[Page text]
···

Charles I and the Petition of Right

Toward the end of the reign of James I, England became involved in a war with Spain. James died before the financial crisis caused by efforts to fund the war came to a head. He was succeeded by Charles I, his son, who was no less adamant about the rights of kings to rule. In order to prosecute the war, he needed to levy even more taxes. To do this he forced loans from individuals and corporations. He billeted troops in private homes. He raised taxes without consent of Parliament and imprisoned individuals who disagreed with him without due cause. In 1628 Parliament passed the Petition of Right insisting that the king was not above the law, that he could not usurp the authority of Parliament. (If this sounds familiar to American readers, it is. The same arguments would occur over 100 years later in the American colonies and led to the Revolutionary War.)

In order to get the money he needed to fight the war, Charles signed the Petition of Right. However, he did not abide by its provisions. Perhaps he felt he had been coerced into signing. This entire episode made Charles determined not to call Parliament. From 1629 to 1640 he managed to eke out enough revenues to avoid it. However, in 1637 trouble began in Scotland due mainly to Charles attempting to impose Anglican forms on the Presbyterians. The Scots resisted and rebelled in 1639. Charles had insufficient resources to put down the rebellion and was forced to call Parliament in 1640.

···

[Task requirements]
a) Can you repeat the passage on Charles I word for word, from "Charles I and" to "the Revolutionary War.)", both included?
b) Reproduce the entire listing below line for line, leaving out the pictures.
This listing is unrelated to the passage on Charles I.

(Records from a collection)

···

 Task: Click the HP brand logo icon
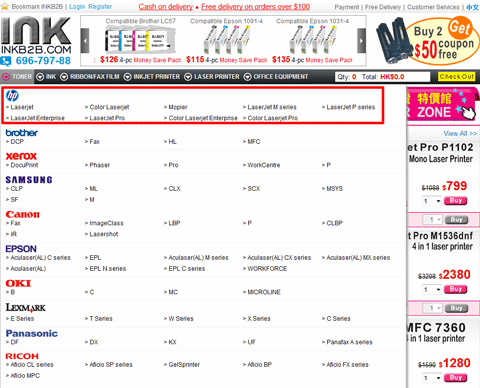[x=12, y=96]
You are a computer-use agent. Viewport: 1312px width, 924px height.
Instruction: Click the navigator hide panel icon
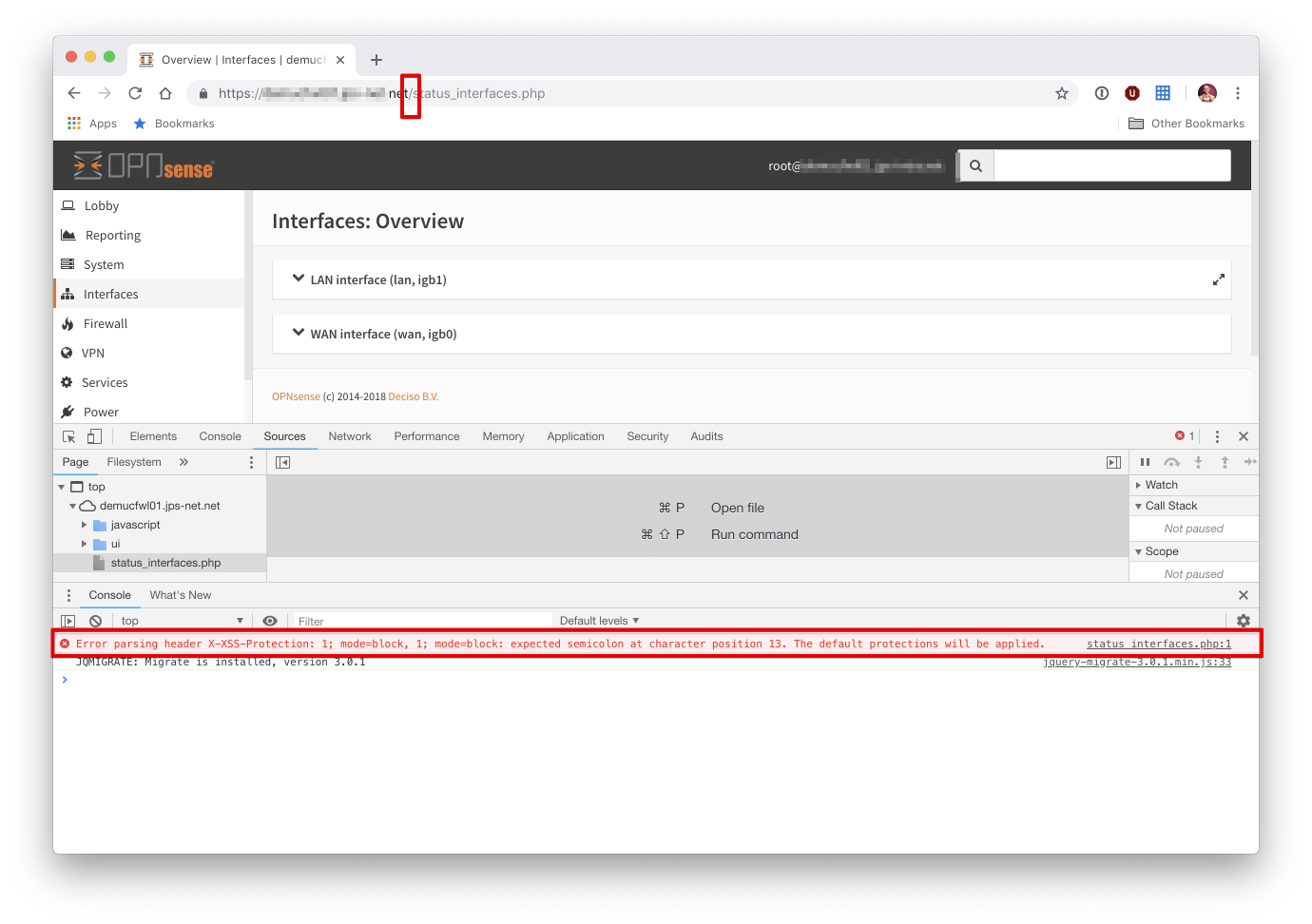(282, 462)
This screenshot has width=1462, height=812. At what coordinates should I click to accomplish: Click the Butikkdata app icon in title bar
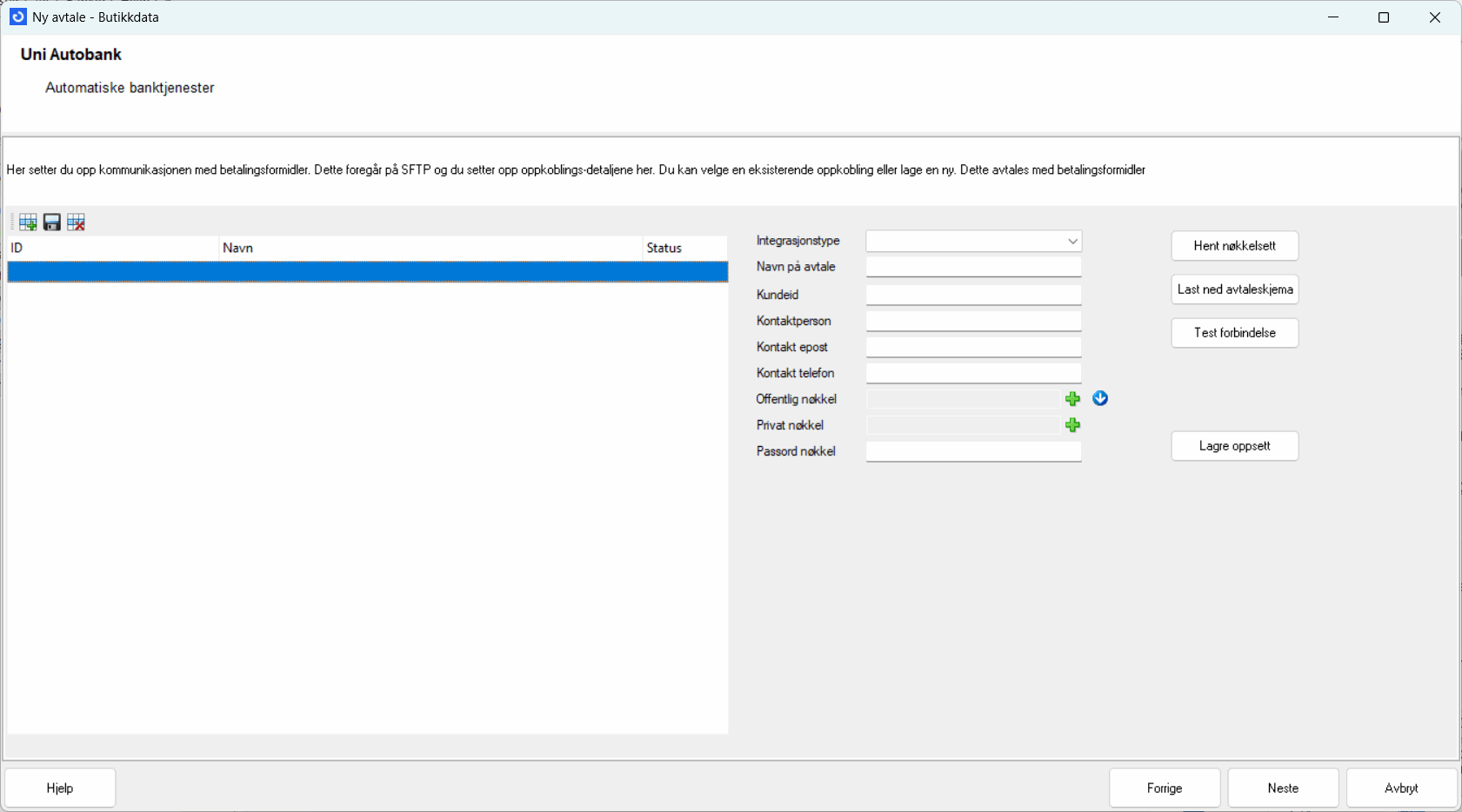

···

[Task solutions]
a)
Charles I and the Petition of Right

Toward the end of the reign of James I, England became involved in a war with Spain. James died before the financial crisis caused by efforts to fund the war came to a head. He was succeeded by Charles I, his son, who was no less adamant about the rights of kings to rule. In order to prosecute the war, he needed to levy even more taxes. To do this he forced loans from individuals and corporations. He billeted troops in private homes. He raised taxes without consent of Parliament and imprisoned individuals who disagreed with him without due cause. In 1628 Parliament passed the Petition of Right insisting that the king was not above the law, that he could not usurp the authority of Parliament. (If this sounds familiar to American readers, it is. The same arguments would occur over 100 years later in the American colonies and led to the Revolutionary War.)

b)
 Task: Click the HP brand logo icon
[x=12, y=96]
You are a computer-use agent. Viewport: 1312px width, 924px height.
Instruction: Click the navigator hide panel icon
(282, 462)
This screenshot has width=1462, height=812. At what coordinates should I click to accomplish: Click the Butikkdata app icon in title bar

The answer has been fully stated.